» Work instructions: Pick out each line in these entries that contains the string "list".

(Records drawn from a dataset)
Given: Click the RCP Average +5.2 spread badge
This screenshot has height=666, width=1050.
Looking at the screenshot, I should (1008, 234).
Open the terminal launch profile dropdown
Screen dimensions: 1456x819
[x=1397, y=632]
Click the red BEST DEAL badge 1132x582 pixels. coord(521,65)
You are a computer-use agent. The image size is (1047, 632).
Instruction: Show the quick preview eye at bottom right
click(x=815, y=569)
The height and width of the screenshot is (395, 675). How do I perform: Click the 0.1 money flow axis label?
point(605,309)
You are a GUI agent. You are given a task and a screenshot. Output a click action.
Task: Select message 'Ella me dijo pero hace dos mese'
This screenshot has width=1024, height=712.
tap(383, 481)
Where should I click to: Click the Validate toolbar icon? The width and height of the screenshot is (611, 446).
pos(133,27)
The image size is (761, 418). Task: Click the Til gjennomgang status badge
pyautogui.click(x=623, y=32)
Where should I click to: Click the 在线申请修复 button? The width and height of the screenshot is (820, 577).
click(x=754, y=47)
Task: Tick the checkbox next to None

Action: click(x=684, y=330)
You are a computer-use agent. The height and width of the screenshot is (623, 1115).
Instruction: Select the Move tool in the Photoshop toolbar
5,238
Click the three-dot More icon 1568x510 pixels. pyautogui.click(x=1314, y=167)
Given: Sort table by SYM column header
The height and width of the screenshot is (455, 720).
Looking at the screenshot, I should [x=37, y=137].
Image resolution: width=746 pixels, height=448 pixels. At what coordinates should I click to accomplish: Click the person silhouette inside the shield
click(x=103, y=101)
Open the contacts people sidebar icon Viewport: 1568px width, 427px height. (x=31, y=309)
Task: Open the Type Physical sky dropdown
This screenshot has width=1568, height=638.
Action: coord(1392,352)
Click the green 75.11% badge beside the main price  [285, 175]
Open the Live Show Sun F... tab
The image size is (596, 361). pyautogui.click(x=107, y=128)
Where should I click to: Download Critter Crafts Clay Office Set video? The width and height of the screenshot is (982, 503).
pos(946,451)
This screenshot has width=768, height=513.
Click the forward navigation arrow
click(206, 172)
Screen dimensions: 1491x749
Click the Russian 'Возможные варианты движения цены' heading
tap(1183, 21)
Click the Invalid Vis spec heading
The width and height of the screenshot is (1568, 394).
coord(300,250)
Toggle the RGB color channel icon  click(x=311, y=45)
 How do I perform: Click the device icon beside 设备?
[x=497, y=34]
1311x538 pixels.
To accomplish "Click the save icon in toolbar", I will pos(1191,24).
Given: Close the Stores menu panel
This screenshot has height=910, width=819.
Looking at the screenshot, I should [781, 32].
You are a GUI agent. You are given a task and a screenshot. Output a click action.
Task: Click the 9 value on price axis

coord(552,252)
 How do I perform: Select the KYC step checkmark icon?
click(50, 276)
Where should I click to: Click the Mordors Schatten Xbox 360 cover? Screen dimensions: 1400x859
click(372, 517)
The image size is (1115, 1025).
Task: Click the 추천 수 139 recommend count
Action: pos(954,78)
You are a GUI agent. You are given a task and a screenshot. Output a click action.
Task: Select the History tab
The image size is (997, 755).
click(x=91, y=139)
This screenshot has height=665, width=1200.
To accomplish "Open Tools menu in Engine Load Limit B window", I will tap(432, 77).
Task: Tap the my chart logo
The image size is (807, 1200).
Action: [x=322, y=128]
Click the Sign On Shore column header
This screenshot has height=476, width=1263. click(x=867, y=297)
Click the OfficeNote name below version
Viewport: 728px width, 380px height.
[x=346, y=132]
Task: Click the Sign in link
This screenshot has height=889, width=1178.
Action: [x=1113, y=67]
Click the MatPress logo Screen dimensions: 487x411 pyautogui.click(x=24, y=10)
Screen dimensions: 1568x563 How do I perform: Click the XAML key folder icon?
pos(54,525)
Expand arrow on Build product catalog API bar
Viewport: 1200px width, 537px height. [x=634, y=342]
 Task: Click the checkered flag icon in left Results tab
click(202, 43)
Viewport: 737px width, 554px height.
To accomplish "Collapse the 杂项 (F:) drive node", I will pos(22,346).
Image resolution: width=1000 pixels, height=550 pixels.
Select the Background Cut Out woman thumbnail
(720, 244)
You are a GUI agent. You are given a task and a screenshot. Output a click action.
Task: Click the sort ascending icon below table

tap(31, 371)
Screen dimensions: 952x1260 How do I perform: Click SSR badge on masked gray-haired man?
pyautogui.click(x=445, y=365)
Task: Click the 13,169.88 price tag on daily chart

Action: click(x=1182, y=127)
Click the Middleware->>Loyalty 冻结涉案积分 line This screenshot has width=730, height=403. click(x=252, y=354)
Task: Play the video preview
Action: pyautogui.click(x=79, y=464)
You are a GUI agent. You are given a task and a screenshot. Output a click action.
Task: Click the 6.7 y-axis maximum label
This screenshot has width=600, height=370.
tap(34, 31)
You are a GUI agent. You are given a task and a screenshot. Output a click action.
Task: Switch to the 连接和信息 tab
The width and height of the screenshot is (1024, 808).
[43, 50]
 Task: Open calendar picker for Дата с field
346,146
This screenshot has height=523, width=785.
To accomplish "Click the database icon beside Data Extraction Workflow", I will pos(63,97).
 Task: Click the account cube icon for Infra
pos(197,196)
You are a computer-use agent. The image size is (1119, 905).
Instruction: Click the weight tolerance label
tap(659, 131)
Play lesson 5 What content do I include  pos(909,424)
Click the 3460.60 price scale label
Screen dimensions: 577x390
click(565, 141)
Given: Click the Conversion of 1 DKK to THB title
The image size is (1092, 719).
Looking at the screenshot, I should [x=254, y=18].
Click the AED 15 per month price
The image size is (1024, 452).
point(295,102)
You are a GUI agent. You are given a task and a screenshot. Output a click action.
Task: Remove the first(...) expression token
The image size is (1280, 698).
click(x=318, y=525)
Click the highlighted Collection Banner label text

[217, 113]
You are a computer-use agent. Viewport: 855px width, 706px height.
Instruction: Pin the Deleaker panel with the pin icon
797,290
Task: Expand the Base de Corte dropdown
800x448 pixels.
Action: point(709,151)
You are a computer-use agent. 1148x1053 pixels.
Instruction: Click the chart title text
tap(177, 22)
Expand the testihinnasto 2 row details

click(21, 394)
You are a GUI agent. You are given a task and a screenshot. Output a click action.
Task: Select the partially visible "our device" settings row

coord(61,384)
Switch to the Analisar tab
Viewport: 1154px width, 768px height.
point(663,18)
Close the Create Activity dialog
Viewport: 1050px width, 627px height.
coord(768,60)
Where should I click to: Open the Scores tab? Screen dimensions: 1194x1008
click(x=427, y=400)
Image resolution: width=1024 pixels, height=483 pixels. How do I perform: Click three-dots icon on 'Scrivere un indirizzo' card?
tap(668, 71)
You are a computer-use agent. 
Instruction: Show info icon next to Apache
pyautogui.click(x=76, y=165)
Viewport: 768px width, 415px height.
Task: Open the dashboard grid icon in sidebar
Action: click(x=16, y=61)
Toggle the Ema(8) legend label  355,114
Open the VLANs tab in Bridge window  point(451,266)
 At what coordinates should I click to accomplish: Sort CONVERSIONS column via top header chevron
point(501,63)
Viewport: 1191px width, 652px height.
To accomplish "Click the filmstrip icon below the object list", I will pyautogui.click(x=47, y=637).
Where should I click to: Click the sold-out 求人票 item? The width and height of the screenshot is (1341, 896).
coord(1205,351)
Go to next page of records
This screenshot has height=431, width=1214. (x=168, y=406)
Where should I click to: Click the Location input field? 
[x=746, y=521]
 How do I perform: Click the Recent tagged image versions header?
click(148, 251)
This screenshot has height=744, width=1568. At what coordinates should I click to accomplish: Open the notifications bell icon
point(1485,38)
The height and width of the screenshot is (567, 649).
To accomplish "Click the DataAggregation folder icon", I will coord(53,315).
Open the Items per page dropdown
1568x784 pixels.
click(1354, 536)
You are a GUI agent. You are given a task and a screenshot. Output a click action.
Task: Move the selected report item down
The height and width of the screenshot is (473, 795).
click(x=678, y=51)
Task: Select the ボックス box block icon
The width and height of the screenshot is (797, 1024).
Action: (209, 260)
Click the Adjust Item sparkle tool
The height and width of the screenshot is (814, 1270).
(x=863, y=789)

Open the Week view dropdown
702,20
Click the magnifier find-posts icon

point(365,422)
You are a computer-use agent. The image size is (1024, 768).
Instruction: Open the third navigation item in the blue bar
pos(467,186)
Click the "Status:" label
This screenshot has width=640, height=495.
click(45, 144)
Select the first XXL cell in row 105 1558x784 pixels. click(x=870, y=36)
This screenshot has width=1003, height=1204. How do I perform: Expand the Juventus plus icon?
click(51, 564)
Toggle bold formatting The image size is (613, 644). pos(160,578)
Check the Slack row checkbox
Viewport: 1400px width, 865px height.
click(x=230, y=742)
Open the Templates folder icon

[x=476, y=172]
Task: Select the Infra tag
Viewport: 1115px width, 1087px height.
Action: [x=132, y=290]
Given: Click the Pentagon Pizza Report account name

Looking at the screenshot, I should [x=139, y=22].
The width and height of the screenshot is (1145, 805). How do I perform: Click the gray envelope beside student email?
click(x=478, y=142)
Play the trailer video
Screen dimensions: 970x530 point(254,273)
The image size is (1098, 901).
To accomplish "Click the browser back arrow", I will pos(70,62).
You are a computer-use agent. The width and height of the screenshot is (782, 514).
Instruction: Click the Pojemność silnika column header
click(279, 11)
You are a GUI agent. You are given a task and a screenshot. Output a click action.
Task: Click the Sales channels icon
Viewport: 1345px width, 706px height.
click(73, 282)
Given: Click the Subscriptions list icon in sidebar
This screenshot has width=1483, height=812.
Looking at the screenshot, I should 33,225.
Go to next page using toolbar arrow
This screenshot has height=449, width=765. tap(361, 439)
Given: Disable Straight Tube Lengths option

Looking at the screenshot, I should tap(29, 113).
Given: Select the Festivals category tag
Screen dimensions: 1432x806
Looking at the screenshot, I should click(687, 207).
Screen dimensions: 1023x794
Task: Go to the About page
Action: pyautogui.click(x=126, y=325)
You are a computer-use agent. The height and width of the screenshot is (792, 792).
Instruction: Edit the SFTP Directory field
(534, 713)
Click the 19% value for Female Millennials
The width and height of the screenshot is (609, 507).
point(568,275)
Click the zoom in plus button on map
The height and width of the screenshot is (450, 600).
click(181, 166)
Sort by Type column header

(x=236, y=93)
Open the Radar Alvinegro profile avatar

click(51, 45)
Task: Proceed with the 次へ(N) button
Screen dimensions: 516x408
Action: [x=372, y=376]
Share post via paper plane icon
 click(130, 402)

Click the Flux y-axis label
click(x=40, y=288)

» Your response:
To accomplish "Click the filmstrip icon below the object list", I will pyautogui.click(x=47, y=637).
Given: Click the Subscriptions list icon in sidebar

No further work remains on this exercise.